王立学院でハーリドを取り押さえた騎士は、彼だった。
恐ろしいほどの覇気を身に纏い、あの場でおそらく最も高い戦闘力を誇っていた、漆黒の竜騎士と名高いドラゴンスレイヤー。
――ゼルの恋敵、なのだな。
なかなか、他国の王族に楯突いてまでは言えないぞ?
まっすぐな情熱が、好ましいな。良い男なのだな。
「それは、悪いことしたと思ってるよォ、本当に」
「……」
本心である。
レオナはタウィーザの、命の恩人でもあるのだ。
危険なことには、関わらせたくない。
できればこのまま平和にと願うが、向こうが勝手に仕掛けてくるのだ。――ならばいっそ、深く関わる方がマシ、という状況なだけなのである。
――漆黒の竜騎士の恨みを買うのは、嫌なんだけどなァ
苦笑ののち、タウィーザは立ち止まり、静かに告げた。
「出来る限り。今はそれしか言えない」
ルスラーンも立ち止まり、前を向いたまま、さらに苦しげに言う。
「っ……もし。彼女に何かあれば」
「わかった。その時は、あなたの報いをこの身で受けよう」
バッ! と、ルスラーンが驚きで振り返る。
他国のとはいえ王族が、一介の近衛騎士に何を!? と。
「アザリー形式で悪いが」
タウィーザは微笑むと、拳を突き出した。
「――血には血で」
「!?」
戸惑うルスラーンに、
「こうするんだよォ」
自分で自分の拳同士、ゴツンと乾杯のようにぶつけて見せる。
それを見て、ルスラーンは恐る恐る、拳を出した。が、ぶつけるのはさすがに躊躇している。

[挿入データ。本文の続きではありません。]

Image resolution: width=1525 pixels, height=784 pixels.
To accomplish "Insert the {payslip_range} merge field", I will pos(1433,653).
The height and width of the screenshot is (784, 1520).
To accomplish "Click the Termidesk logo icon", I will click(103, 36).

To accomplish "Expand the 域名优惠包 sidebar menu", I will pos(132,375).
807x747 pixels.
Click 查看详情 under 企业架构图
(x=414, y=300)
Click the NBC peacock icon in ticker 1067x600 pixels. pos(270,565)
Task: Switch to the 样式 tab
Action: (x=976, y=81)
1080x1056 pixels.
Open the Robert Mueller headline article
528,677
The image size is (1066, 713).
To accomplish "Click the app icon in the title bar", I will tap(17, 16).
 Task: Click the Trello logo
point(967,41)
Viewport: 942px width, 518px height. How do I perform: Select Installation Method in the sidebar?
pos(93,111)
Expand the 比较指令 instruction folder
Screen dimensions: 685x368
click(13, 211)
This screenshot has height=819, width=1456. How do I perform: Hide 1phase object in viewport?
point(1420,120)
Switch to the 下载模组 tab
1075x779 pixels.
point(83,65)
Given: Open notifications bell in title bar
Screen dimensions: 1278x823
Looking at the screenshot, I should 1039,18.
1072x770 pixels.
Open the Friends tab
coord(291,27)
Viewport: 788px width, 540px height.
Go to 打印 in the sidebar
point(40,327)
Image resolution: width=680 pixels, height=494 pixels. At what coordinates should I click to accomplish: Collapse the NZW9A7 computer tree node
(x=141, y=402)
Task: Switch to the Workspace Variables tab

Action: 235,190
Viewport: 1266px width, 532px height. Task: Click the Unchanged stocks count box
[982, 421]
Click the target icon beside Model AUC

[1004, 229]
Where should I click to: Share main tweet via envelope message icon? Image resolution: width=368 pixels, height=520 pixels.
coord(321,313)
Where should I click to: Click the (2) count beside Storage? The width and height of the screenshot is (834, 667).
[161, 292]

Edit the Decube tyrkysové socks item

タウィーザは、その拳をあえて強くゴツン、と殴ってやった。
「これがうちの国の、男の誓いなんだァ。酒があればもっと良かったんだけどォ」
そしてまた、歩き出す。
「――俺は、色々してきたけど、約束だけは破らないって、決めてるんだよォ」
「あり……がとう、ございます」
「いいえェ」
これは強敵だぞ、と兄として弟を想う、タウィーザであった。